Brant smiled a little as he looked down at Herkimer and shook him by the hand. His features were straight, well shaped, and full of animation. He kept looking round on the militia as if to see what their reactions were.

But their reactions to himself, not to the situation. It took but one look at him to see that he was vain.

Though he was pure-bred Mohawk, Joseph Brant could easily have been mistaken for a white man, and he talked more educated English than old Herkimer could have mastered had he been thrice reborn and three times sent to college. He had a great dignity of behavior, too, that made the militia look like simple men; but it was not the natural dignity of a plain Indian. It had the manners of a white man who has been to a royal court. It was filled with pride, which even so meaching-minded a man as Christian Reall could see was an unnatural thing.

Joe Boleo, watching his back, grunted to George Weaver, “Brant used to be a nice lad, too. But now he wants the world to know he’s a nice man.”

Joe Boleo had put his finger on Brant’s weakness. He wanted to be admired, by both Indians and whites, gentlemen and farmers. He wanted to be a great man, by both standards, with whatever person he was at the moment engaged. It was an attitude that later would account for his irrational kindnesses and friendships, as well as his cruelties and hates. The mistake he always made was his utter inability to understand that forthright people like Boleo or Herkimer or Gil could see straight through him. Vainer people, he enraged.

Brant’s complaints had been that the Mohawks who had stayed at the Indian town in friendliness to the colonies were held as virtual prisoners, together with their minister, Mr. Stuart; that Butler’s wife and children were kept as hostages, and that forts were being erected on Indian property.

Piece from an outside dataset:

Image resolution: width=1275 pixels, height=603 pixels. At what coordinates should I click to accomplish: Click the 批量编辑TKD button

Herkimer had asked if the Indians would remain neutral if these complaints were met, to which Brant replied that the Six Nations had always been allied with the King of England, that they still were. Beyond that he could not go. Herkimer then asked him whether he would talk again tomorrow, and Brant agreed. But as he turned to go, he said quietly, “I’ve got five hundred men. If you start trouble, they’ll be ready.”

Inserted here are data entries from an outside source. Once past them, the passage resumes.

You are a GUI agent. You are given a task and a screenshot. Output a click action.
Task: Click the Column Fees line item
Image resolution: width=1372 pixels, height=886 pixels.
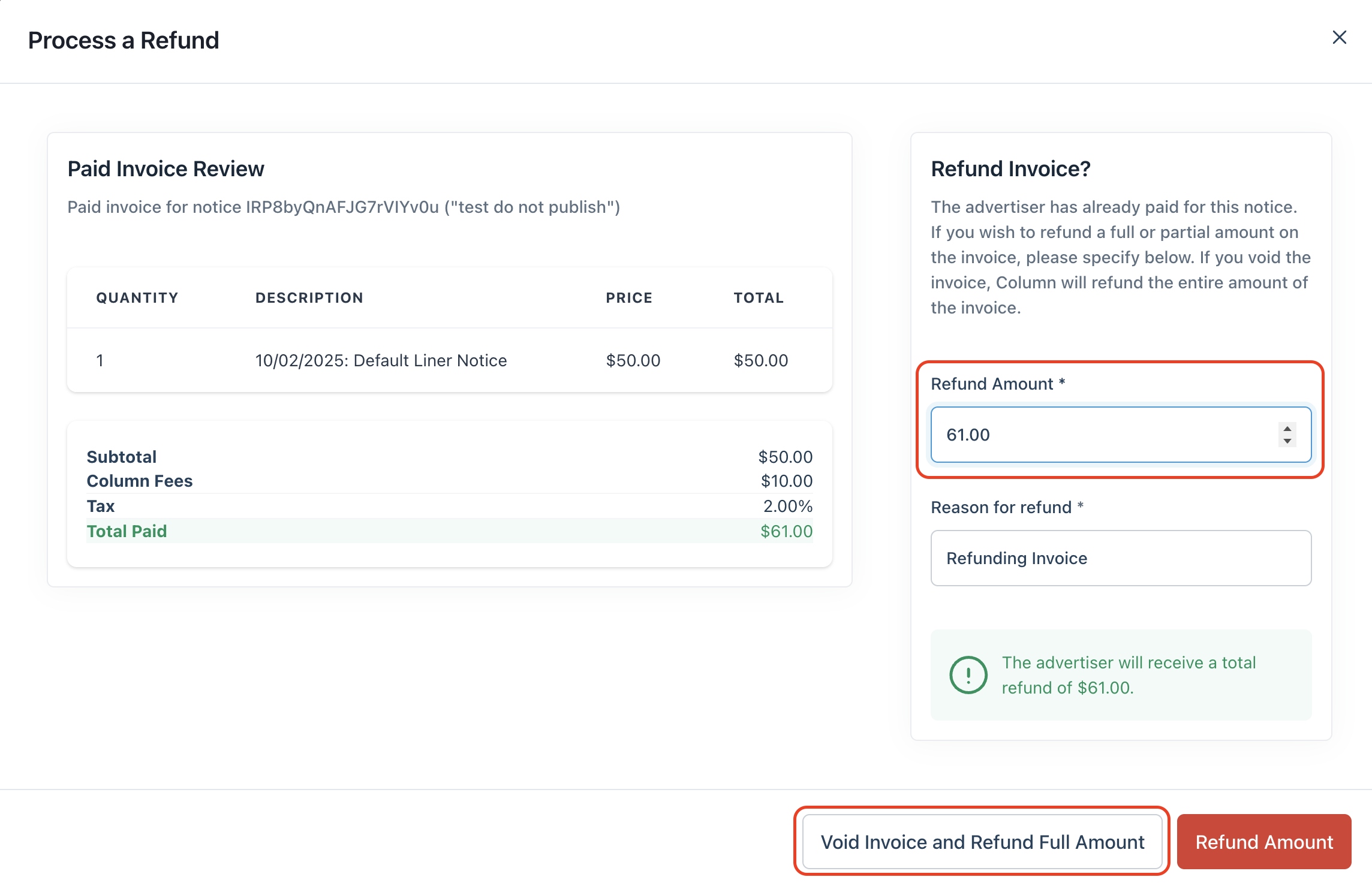click(x=140, y=481)
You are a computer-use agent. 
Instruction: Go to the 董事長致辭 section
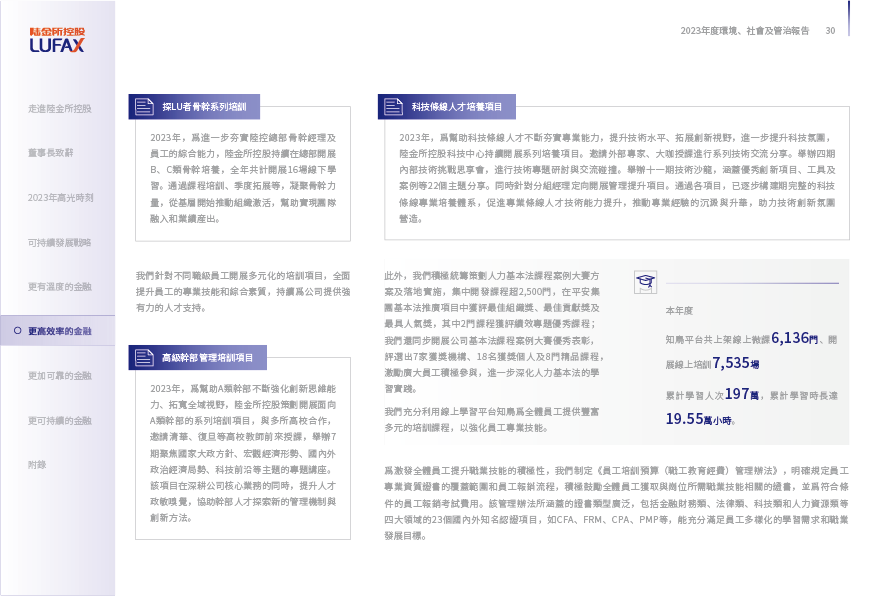pos(50,153)
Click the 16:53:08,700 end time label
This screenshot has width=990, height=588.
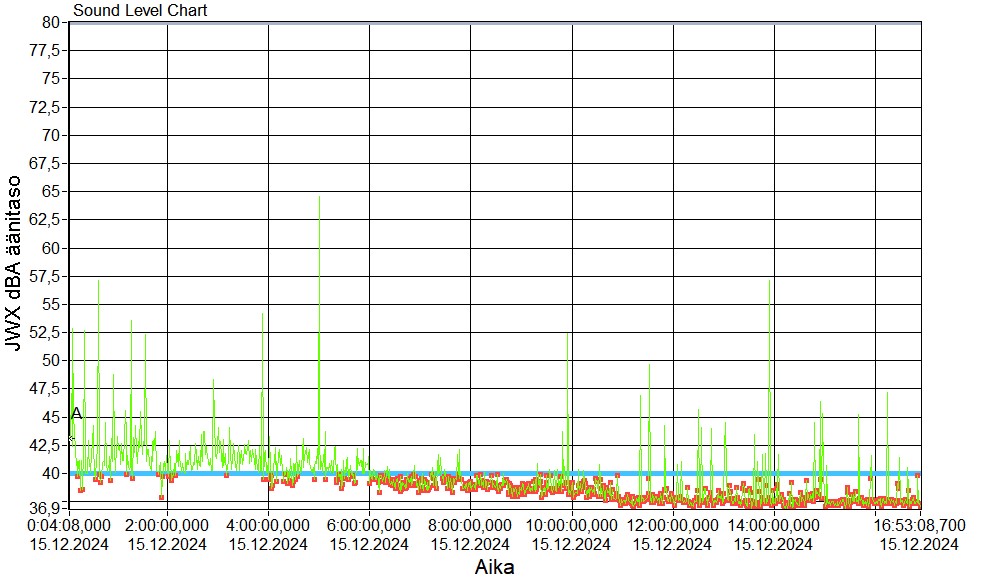(x=918, y=523)
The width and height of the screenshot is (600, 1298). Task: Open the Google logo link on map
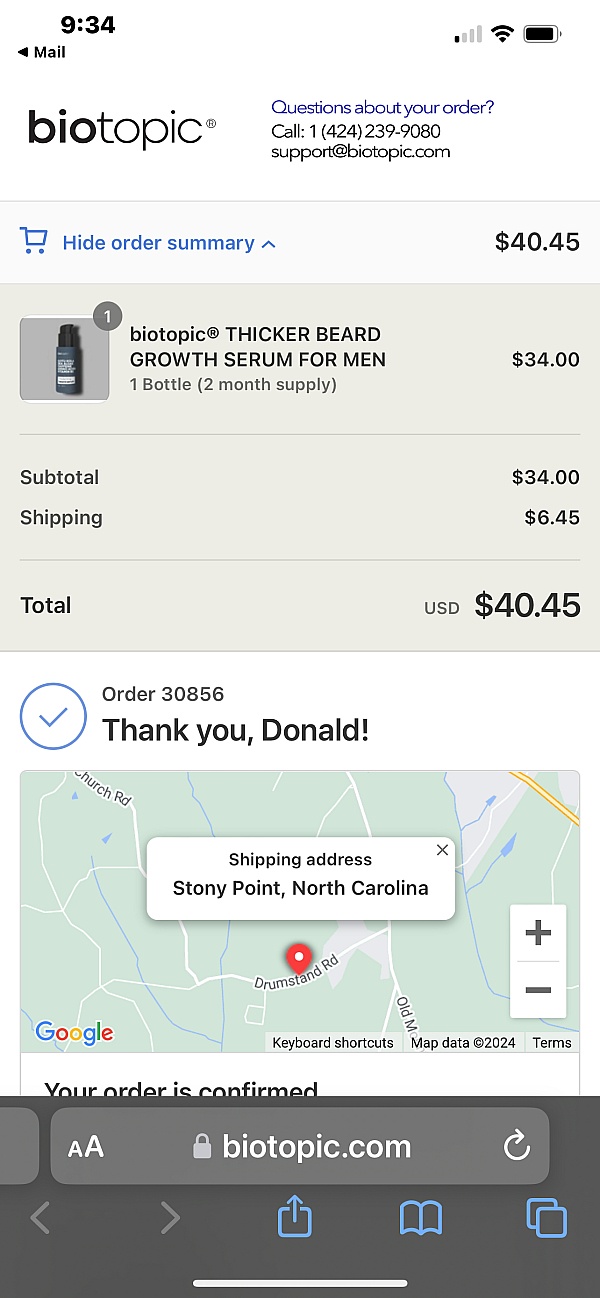pos(74,1032)
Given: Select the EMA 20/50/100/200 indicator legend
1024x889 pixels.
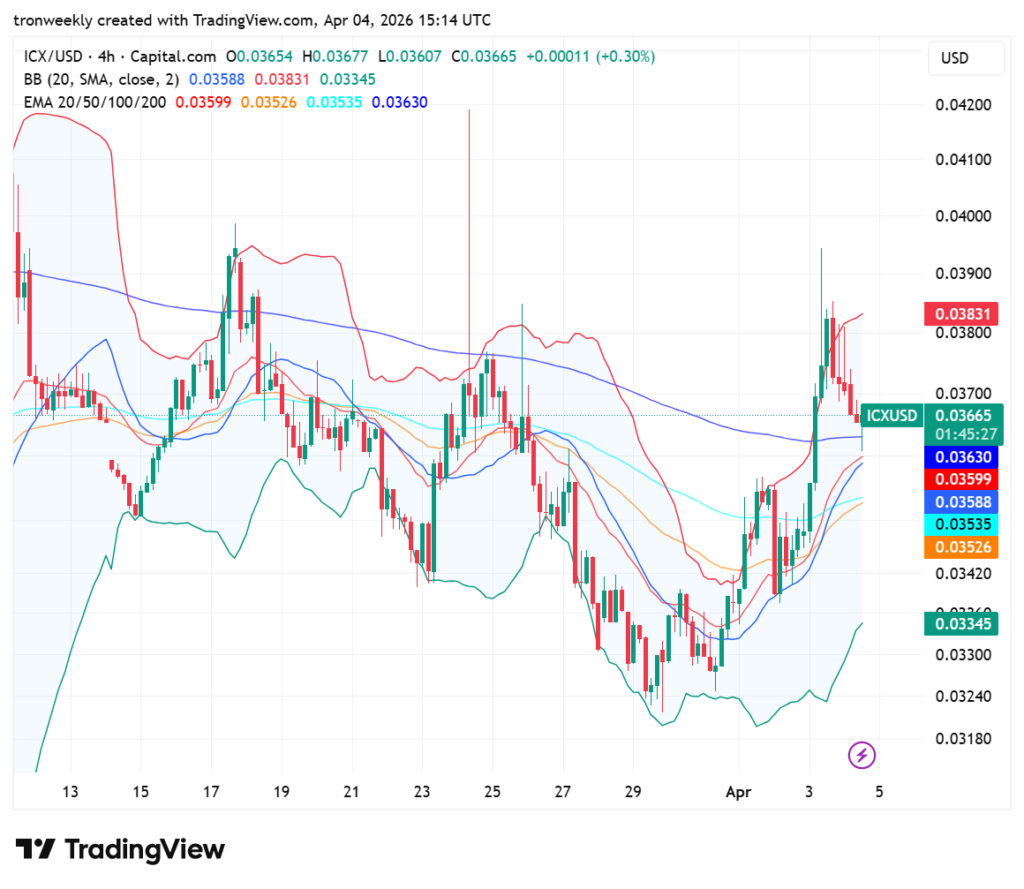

That night Herkimer talked with Joe Boleo and another man named Wagner, and George and Abraham Herkimer. “It’s no use at all,” he said. “Brant’s made his mind up. And there isn’t a damn thing we can do about it. He’s got five hundred men, and if he wants he can wipe us out.”

“I could draw a bead on him,” Joe Boleo suggested.

Herkimer shook his head.

“Shucks,” said Joe. “We can lick them Indians. If we get Brant the rest of them will run like rabbits.”

“I can’t take the chance. I’ve got to get these men back to the Mohawk. We’re going to need them all.”

His nephew George said, “What if he starts trouble tomorrow?”

“That’s what I want to see you about. If he does you’re to shoot him. You can lay behind the top of the hill. They won’t see you if you go before sunrise. Lay in those ferns. But don’t you start anything.”

Nothing happened on the next day. Brant greeted Herkimer blandly with the announcement that the Indians under no circumstances would break their allegiance to the King. Herkimer shrugged.

“All right, Joseph,” he said. “There’s no sense in talking any more.”

That was all there was to it. Three hundred men had marched southward ninety miles; they would march ninety miles back.

“No sense,” Brant agreed. “It was nice to have the visit.” The sarcasm was barely veiled. “Seeing you’re old neighbors, all of you, we’ll let you go home. And we won’t bother this country now. As a matter of fact, I’ve got to go to Oswego to meet Colonel Butler.”

Herkimer nodded, stood up, shook hands, and watched Brant calmly walking down the knoll towards the woods with his fifty men behind him. As if he had half a mind to signal to Joe Boleo and Wagner, he kept his hands clenched in his trousers’ pockets. He did not move until the last In-dian had stepped into the underbrush.